Originally conceived as a light cruiser, USS Houston (second of her name) was reclassified as a heavy cruiser early in her life, serving in the 1930s to protect American interest in the China-Japan war of 1931 and later transporting President Roosevelt on special ‘cruises’.
On the night of the Pearl Harbour attack, Houston departed Panay Island for Australia joining the American-British-Dutch-Australian naval force at Surabaya. She participated in the Battle of Makassar Strait, shooting don four Japanese aircraft. Thereafter she was part of the Timor Convoy, shooting down 7 out of 44 aircraft in the second of two attacks. As a result, she was absent from the attack on Darwin of 19 February 1942.
Her next major action was at the Battle of the Java Sea, the largest surface engagement since the Battle of Jutland in World War One. 5 cruisers and 10 destroyers of the Allies met a Japanese force of 4 cruisers and 13 destroyers on 27 February 1942. The ABDA naval force lost 2 cruisers and 3 destroyers.

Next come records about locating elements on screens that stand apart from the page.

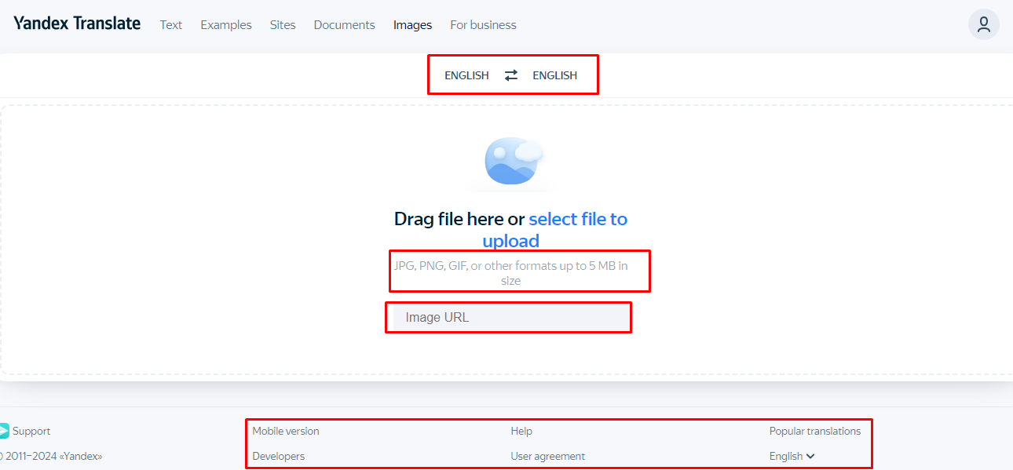Open the Developers link in footer
This screenshot has width=1013, height=470.
pos(279,456)
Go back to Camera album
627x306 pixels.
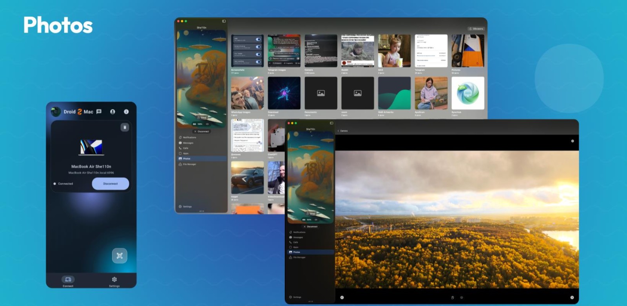[x=342, y=131]
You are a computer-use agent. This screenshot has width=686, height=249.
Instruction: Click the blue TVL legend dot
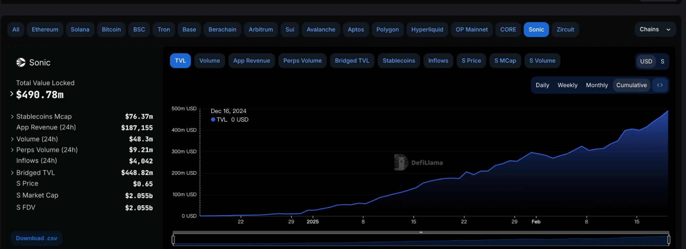(213, 120)
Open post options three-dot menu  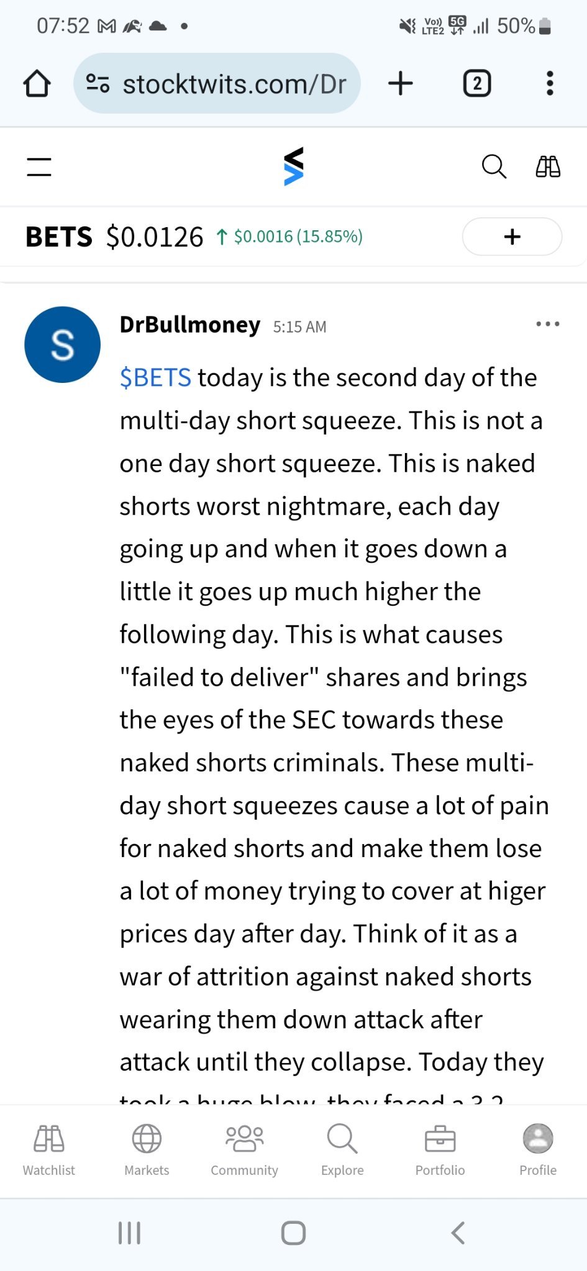pyautogui.click(x=547, y=324)
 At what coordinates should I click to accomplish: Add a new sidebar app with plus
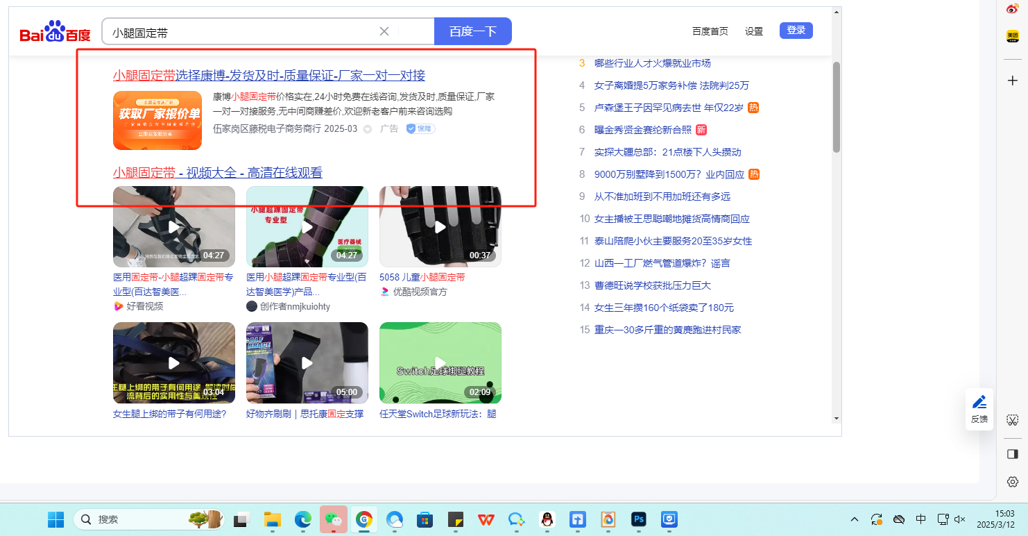[x=1012, y=81]
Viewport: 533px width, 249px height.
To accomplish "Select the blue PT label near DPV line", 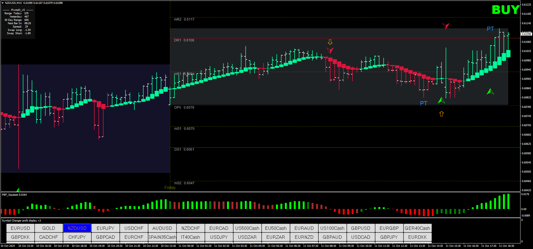I will tap(423, 103).
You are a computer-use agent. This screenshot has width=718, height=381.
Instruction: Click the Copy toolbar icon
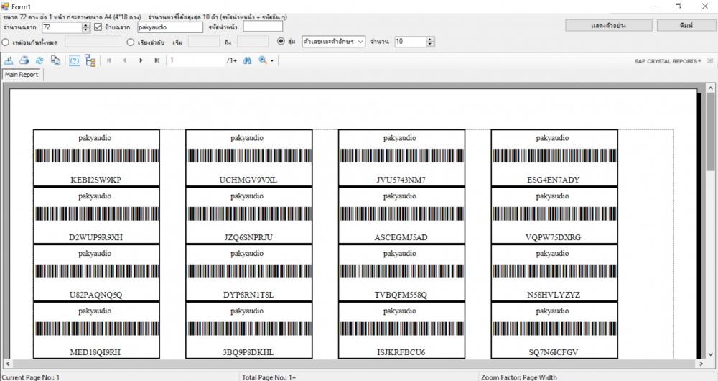tap(55, 61)
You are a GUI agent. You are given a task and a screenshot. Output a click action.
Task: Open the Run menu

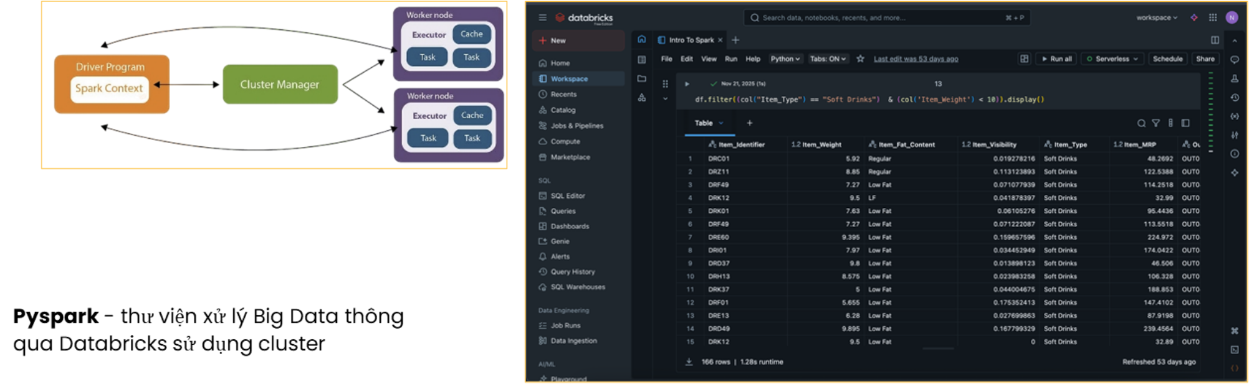731,59
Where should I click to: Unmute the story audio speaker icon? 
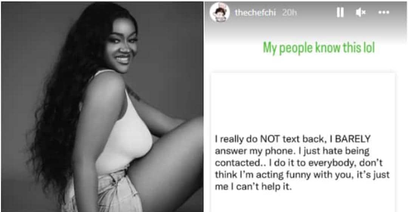[361, 12]
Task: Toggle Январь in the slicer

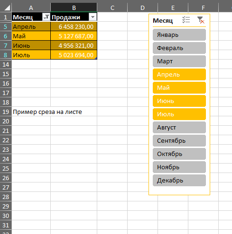Action: [179, 35]
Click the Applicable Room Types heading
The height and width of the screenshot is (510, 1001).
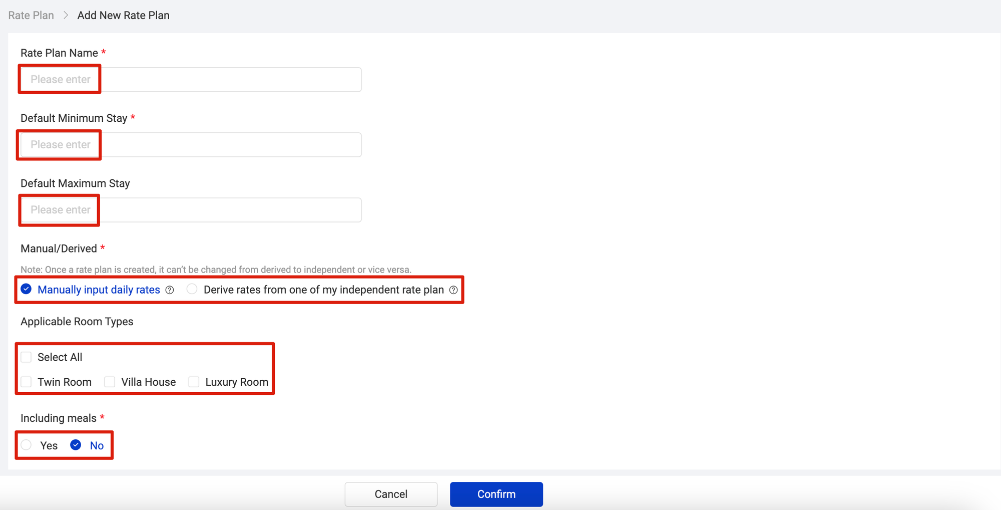(77, 322)
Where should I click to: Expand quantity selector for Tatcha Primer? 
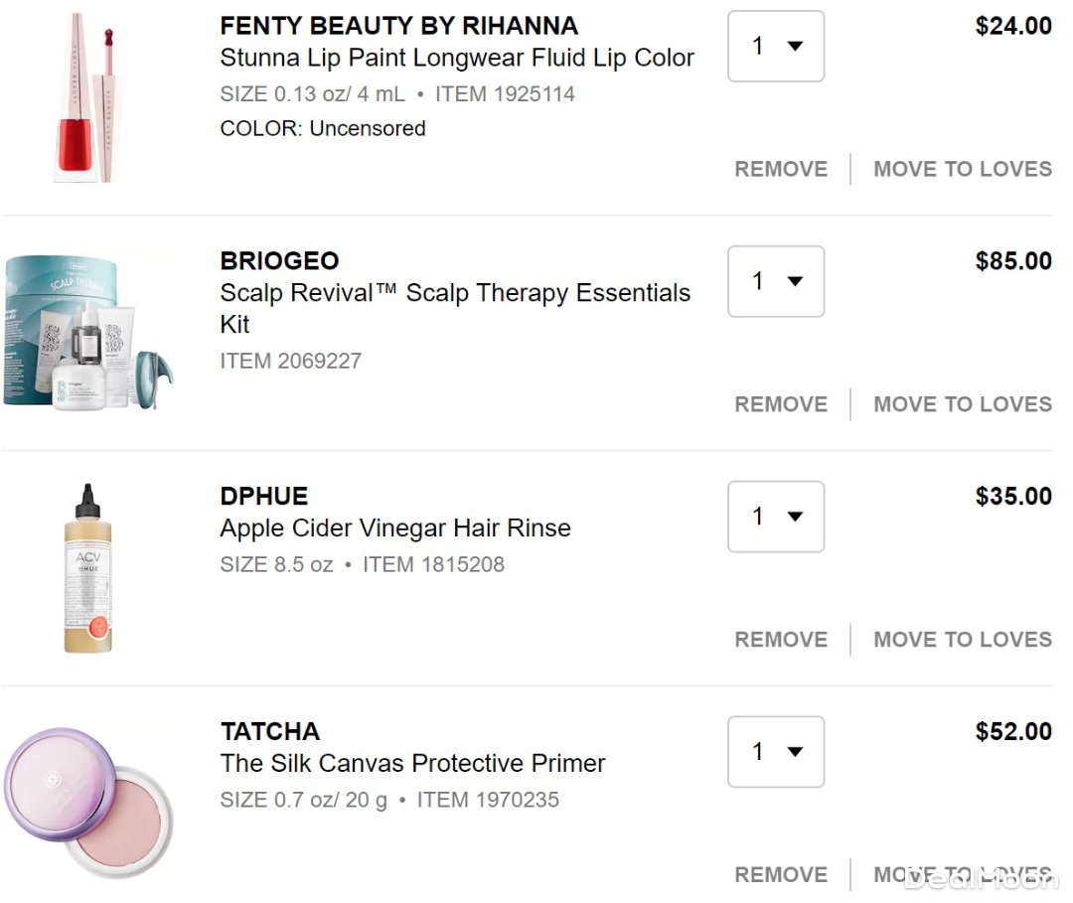pyautogui.click(x=776, y=752)
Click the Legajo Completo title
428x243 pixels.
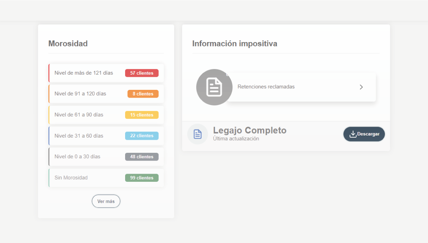coord(250,130)
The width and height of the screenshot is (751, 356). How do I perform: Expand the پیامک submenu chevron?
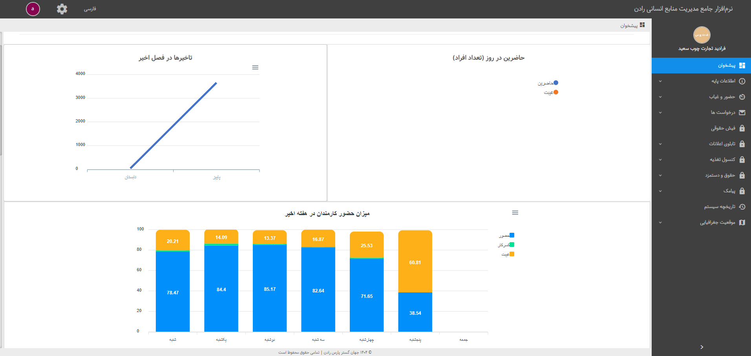coord(660,191)
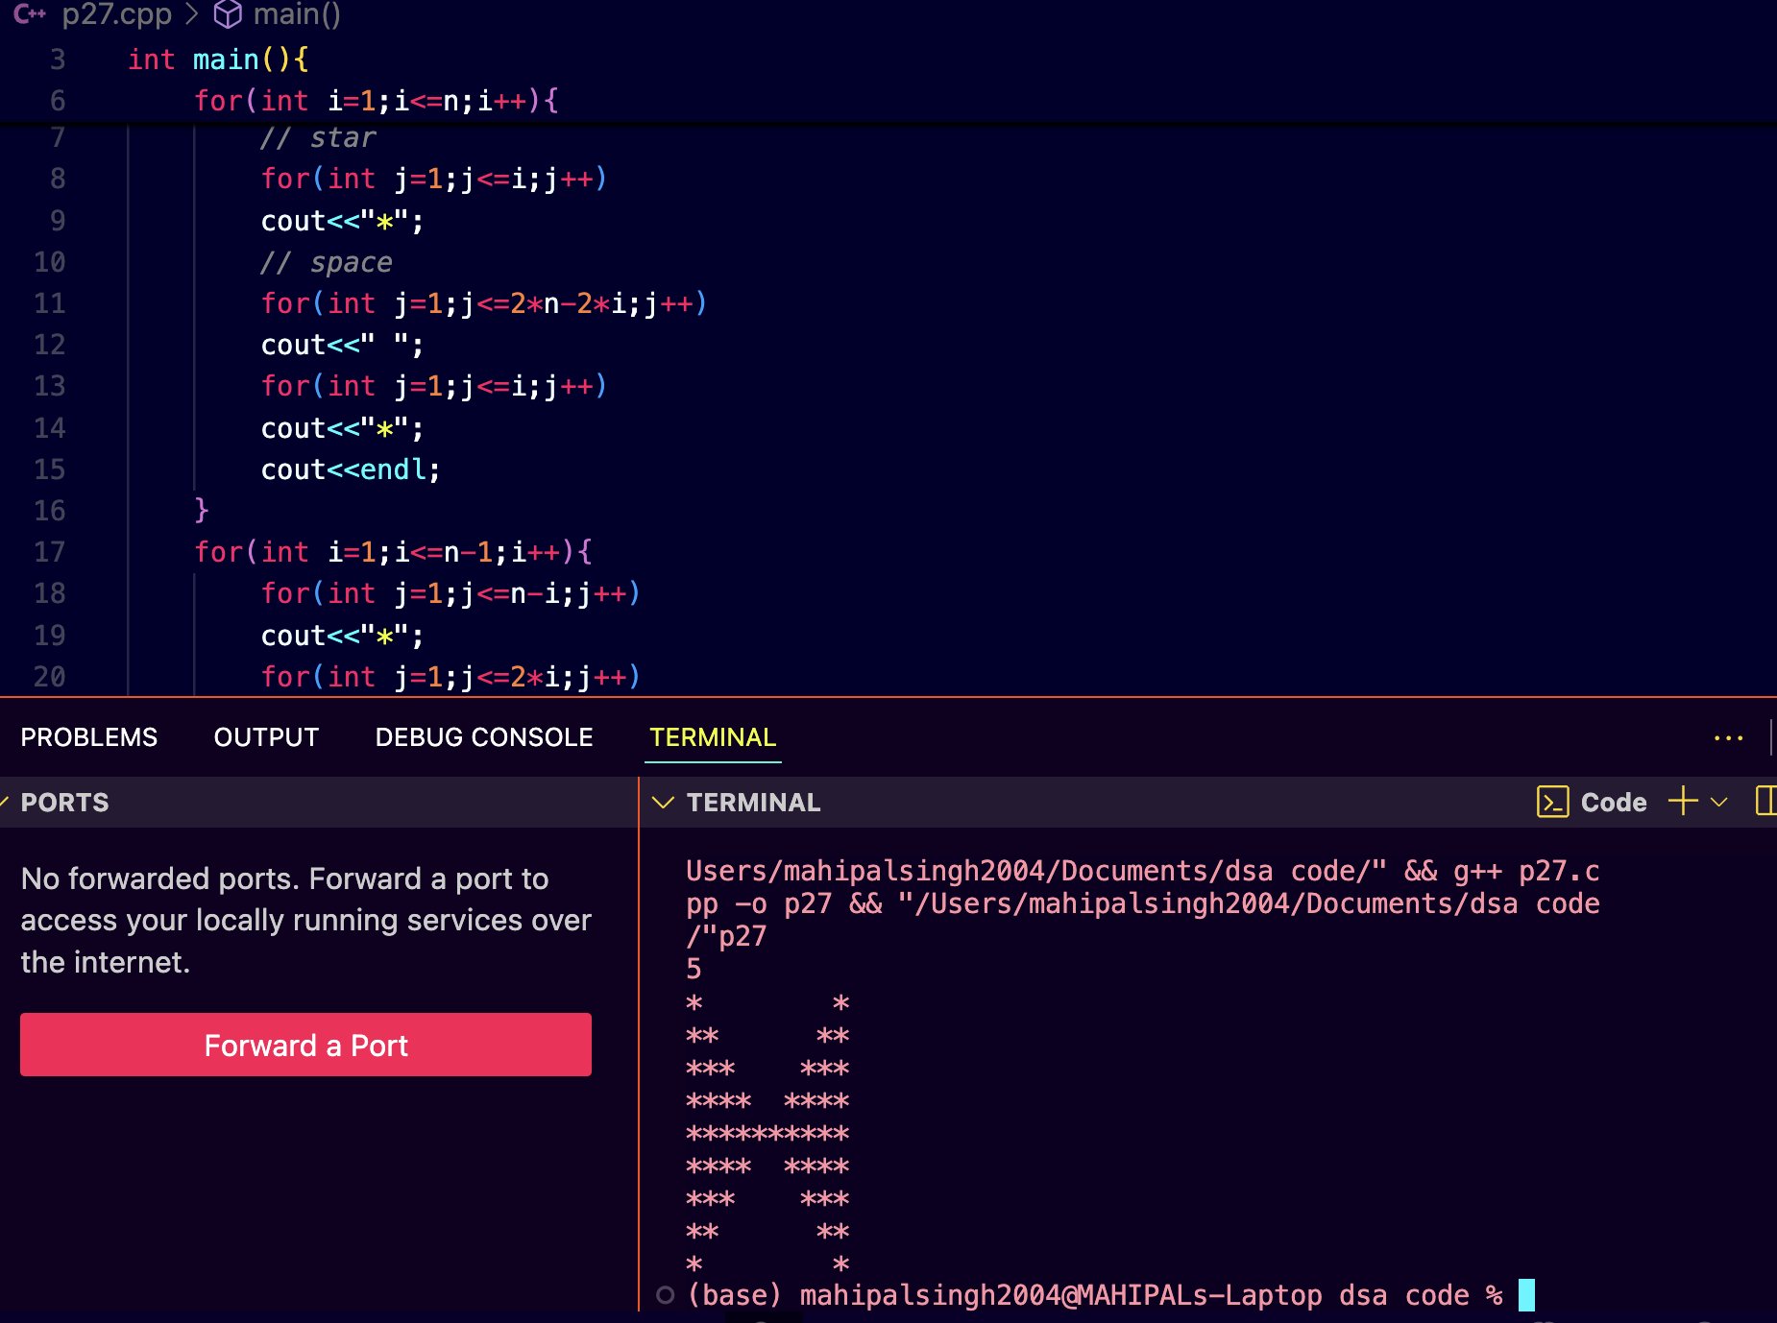
Task: Click the split icon at terminal header edge
Action: 1765,802
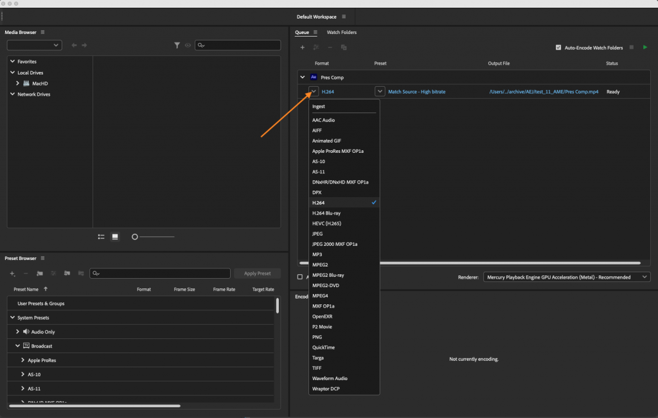Switch Preset Browser to list view icon
This screenshot has height=418, width=658.
(x=101, y=236)
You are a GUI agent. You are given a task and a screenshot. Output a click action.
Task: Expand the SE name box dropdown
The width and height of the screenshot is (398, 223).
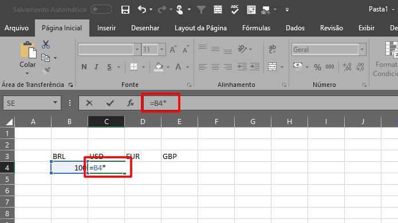click(x=55, y=102)
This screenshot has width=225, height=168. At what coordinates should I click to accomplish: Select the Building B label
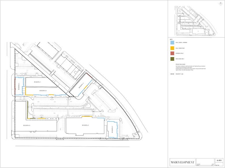click(43, 91)
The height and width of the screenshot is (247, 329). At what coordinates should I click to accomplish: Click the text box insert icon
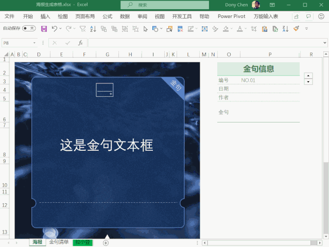[x=204, y=29]
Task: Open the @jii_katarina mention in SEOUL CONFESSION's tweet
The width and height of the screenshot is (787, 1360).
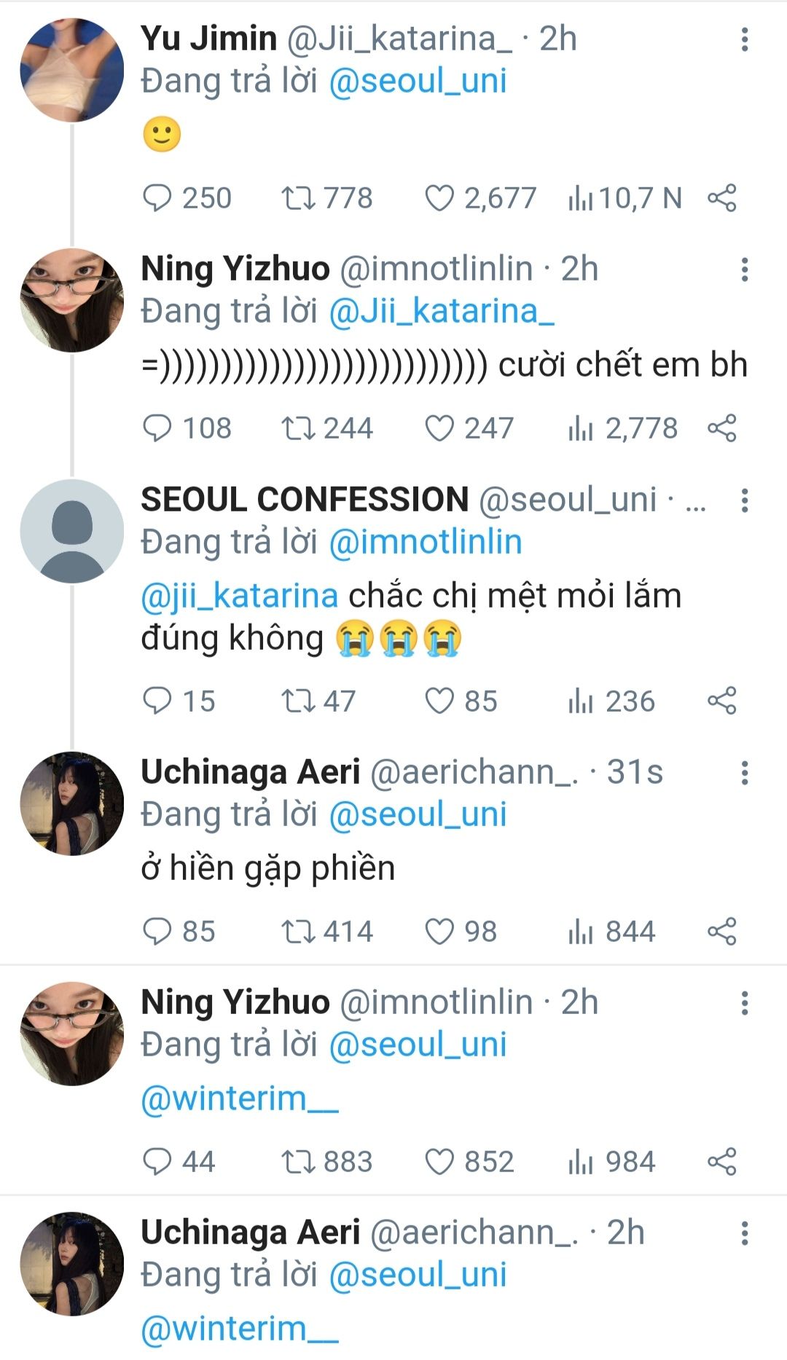Action: [239, 596]
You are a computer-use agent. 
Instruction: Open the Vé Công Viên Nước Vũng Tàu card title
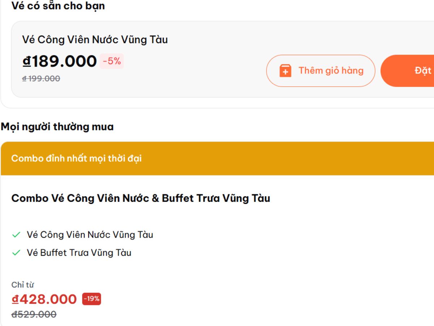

It was the at the Battle of Sundra Strait that Houston would meet her eventual fate, in which she and HMAS Perth were sunk by torpedoes from a destroyer squadron. The route had been thought free of enemy vessels, but this proved false with the two ships surrounded by multiple Japanese Warships. The story of her demise was not known fully until the liberation of the 368 survivors of Houston, from Japanese prison camps at the close of war.